**Task statement**
Go over the data below line by line, and state how many lines contain the string "account". Give the number only.

(Items from a dataset)
++++

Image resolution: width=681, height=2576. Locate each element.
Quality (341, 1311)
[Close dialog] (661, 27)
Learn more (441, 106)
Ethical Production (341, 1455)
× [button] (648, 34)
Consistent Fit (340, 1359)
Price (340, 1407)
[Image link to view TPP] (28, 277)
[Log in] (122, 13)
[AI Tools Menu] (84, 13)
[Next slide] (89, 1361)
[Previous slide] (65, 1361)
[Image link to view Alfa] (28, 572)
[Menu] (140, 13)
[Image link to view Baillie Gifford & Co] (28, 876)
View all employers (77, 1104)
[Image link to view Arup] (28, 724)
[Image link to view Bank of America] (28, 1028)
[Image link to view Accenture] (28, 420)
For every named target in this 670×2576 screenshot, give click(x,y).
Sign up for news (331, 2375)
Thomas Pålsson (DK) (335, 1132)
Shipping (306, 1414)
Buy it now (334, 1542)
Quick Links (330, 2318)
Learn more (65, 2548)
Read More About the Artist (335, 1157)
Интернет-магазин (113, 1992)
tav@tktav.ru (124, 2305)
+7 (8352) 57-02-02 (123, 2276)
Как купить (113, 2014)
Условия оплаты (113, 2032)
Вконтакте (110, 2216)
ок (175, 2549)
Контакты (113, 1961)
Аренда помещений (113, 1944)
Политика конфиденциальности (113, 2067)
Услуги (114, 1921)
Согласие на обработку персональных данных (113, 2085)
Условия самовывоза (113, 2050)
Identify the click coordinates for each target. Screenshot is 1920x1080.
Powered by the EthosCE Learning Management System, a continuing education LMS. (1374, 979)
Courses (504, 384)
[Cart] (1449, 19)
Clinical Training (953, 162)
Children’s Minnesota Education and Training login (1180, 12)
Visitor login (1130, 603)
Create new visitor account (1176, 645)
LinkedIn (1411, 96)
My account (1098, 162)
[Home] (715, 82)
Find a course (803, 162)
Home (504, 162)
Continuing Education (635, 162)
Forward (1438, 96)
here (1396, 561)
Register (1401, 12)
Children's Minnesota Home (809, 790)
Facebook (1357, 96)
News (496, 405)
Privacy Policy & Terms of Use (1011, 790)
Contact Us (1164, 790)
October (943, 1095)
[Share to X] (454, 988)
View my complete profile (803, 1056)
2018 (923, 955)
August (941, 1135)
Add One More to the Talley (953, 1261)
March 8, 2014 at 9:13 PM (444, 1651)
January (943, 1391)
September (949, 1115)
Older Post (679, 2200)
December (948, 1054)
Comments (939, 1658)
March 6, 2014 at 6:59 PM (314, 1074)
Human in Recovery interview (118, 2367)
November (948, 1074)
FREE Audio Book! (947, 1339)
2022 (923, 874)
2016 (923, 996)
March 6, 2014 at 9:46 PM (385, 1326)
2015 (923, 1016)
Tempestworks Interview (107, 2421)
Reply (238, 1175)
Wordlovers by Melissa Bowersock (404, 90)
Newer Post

++++

**Solution for this task**
2